Well, lo and behold, what did I find?

The scorn of a woman, of course. Nothing like a crossed ex-lover to make a house of cards crumble, I say!

In this case all it took was one, simple letter from a "Jilted Janet" to set off a cascade of events, leading to the downfall of several "kingpins", the demise a well-known company, and a decimation of an entire industry (at least for a while).

And who were these ill-fated players in this modern-day tragedy?

Do the names Michael Milken, Ivan Boesky, Dennis Levine, Drexel Burnham Lambert and "Junk Bonds" ring a bell?

Well, if they do please read on to see what set this daisy-chain-of-destruction into motion. (And if they don't read on anyway to see what similar scams were underway a scant twenty years or so ago.)
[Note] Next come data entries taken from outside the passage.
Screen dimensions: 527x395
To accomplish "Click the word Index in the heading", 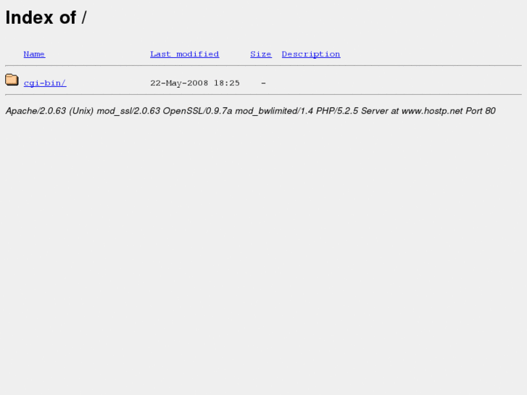I will click(29, 17).
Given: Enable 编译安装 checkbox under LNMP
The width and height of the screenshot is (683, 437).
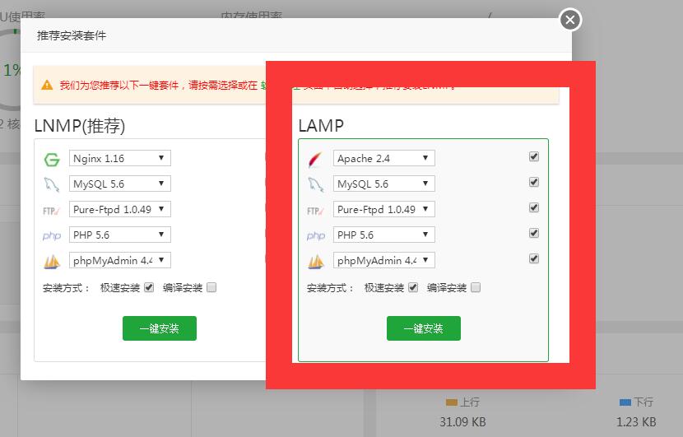Looking at the screenshot, I should pos(211,287).
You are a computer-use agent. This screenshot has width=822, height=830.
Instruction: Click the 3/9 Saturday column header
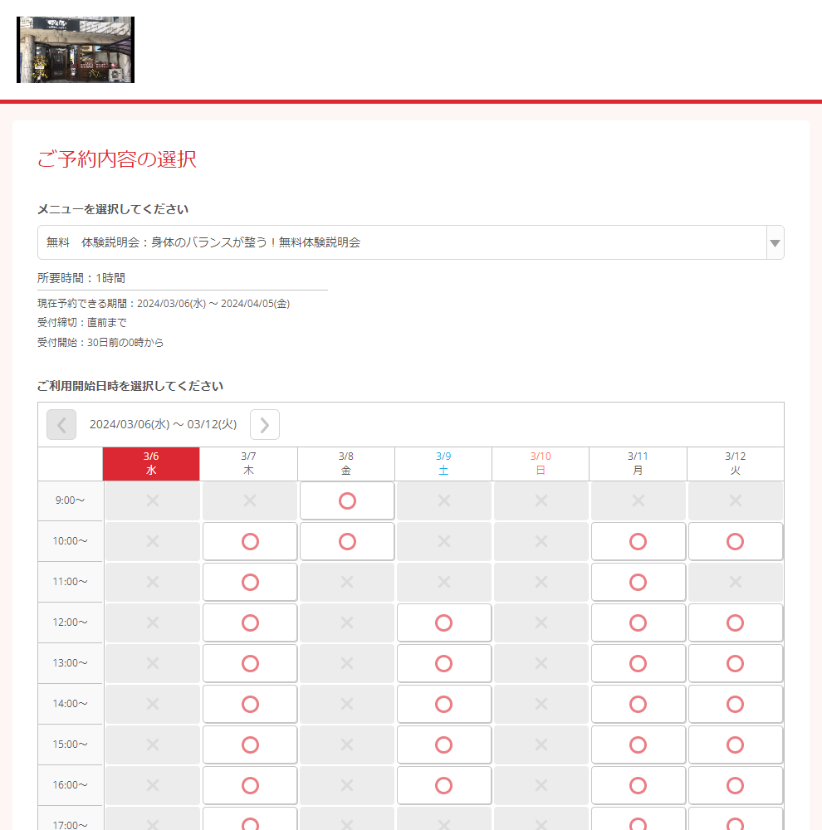443,463
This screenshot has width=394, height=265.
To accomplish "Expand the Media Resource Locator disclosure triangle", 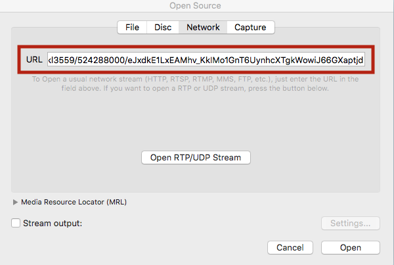I will coord(16,203).
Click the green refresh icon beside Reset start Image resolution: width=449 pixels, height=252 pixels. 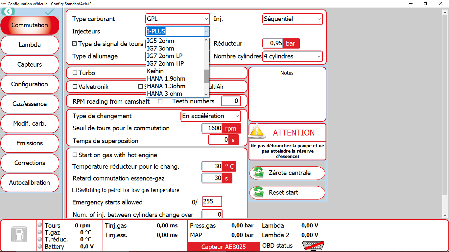tap(258, 193)
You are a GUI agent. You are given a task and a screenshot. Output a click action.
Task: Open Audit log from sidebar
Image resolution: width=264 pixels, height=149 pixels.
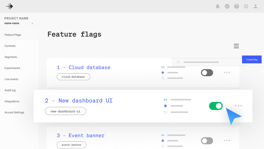10,90
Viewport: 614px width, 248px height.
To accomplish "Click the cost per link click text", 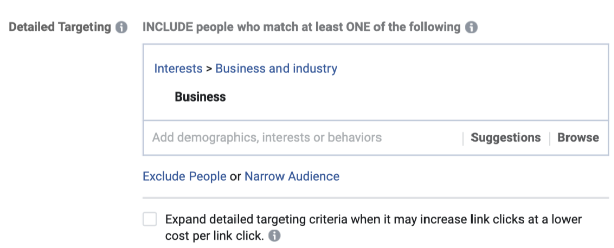I will pos(214,236).
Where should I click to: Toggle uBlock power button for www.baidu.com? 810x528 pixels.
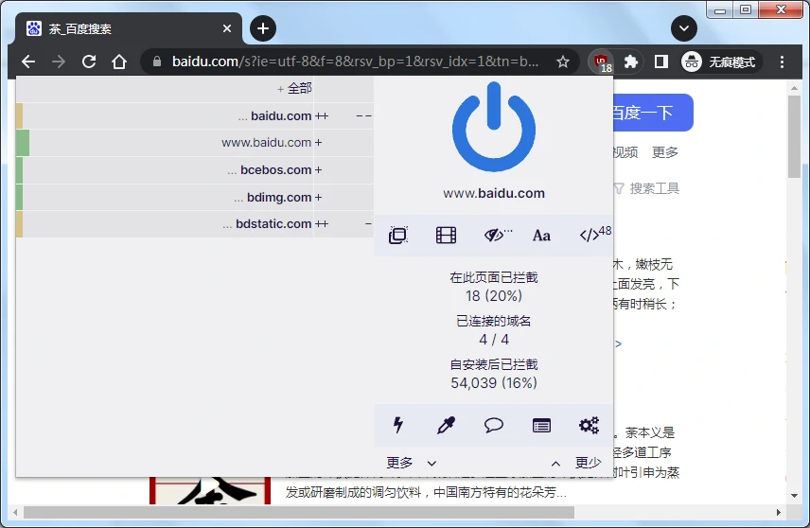click(493, 127)
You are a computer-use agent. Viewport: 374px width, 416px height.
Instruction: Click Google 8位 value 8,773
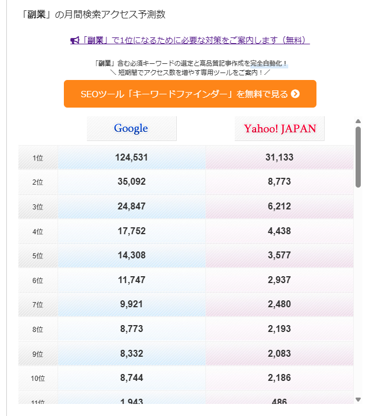tap(132, 329)
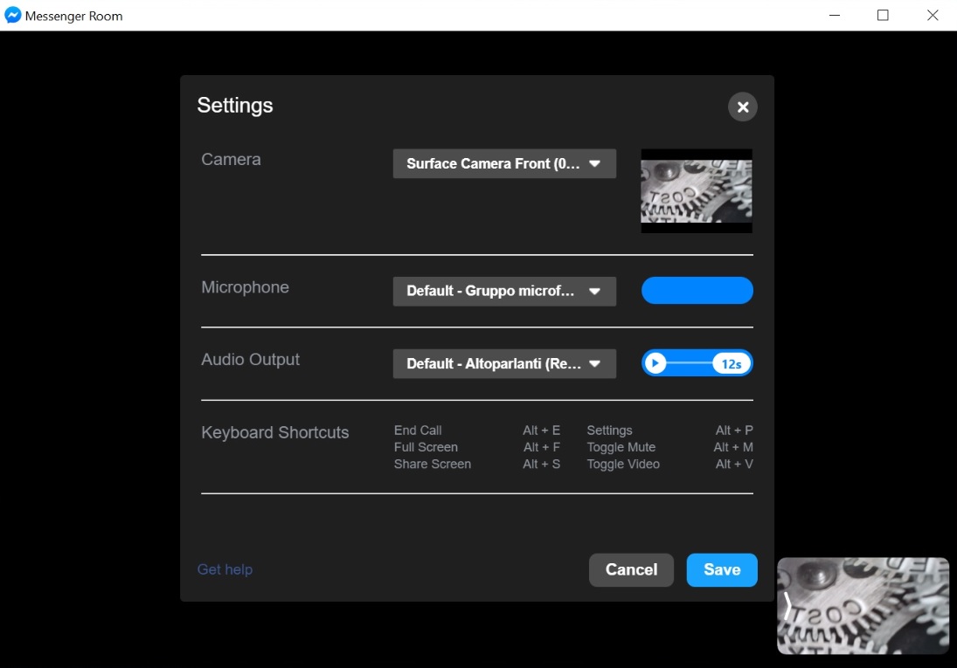Close the Settings dialog with the X

pos(742,107)
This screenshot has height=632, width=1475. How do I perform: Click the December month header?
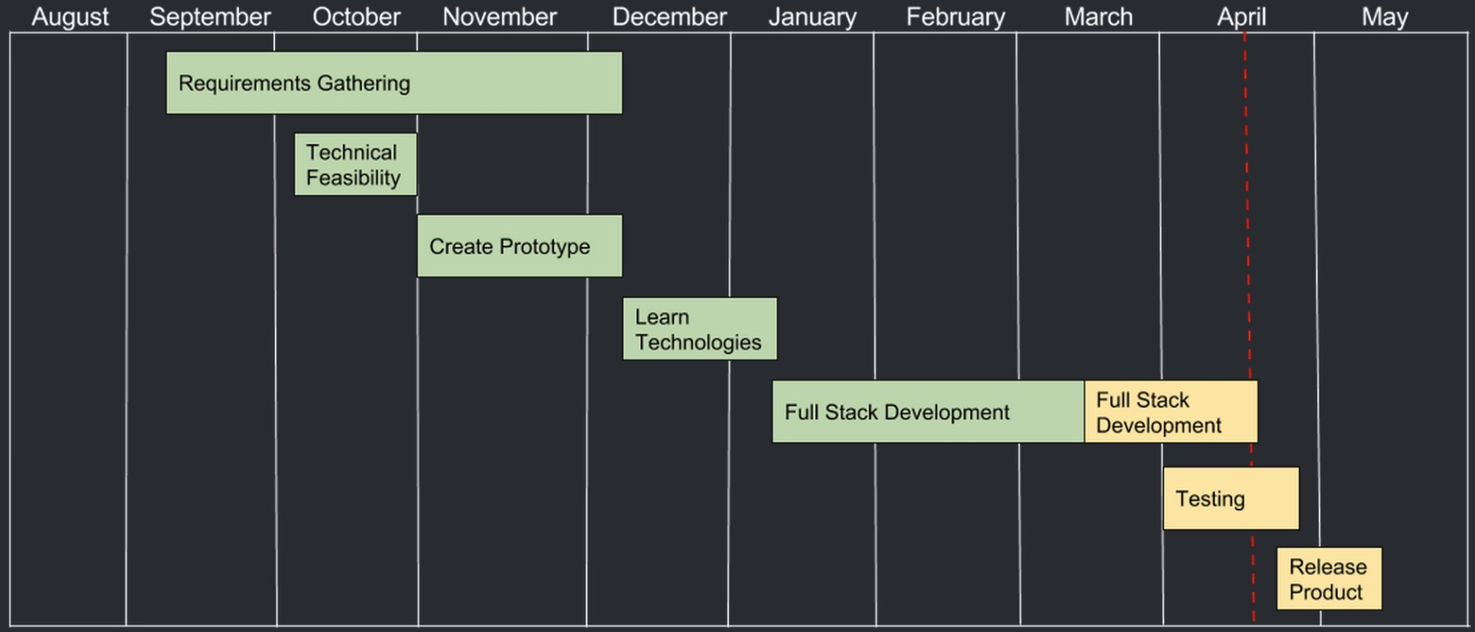670,16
See if you can spot any parallels to today.

The year was 1986. Michael Milken was the undisputed "Junk Bond King". His firm, Drexel Burnham Lambert, was the leader in providing junk bonds to finance many takeover deals for raiders such as Carl Icahn, T.Boone Pickens and Ron Perelman. Drexel held a 45% market share of the junk bond business and Michael Milken had personally made over $1.1 BILLION dollars in the 1980's providing his services. (Yes, that was billion, with a "b", which twenty years ago was quite a sum.)

The yearly "Predator's Balls", held in Beverly Hills and sponsored by Milken and Drexel, were famous for bringing together all the Alpha-dog takeover specialists and their investors and included wild parties and rock bands providing entertainment.

In addition to Drexel's profits on the junk bond deals, many stock arbitrageurs had also made multi-millions by betting on the next takeover target.

Ah, but for that woman scorned...

For it seems that in early 1986 Merrill Lynch's New York office received a terse letter, written in a lady's handwriting style, that spilled the beans on an insider trading scheme two employees in Caracas, Venezuela were currently undertaking.

Merrill dutifully launched an investigation.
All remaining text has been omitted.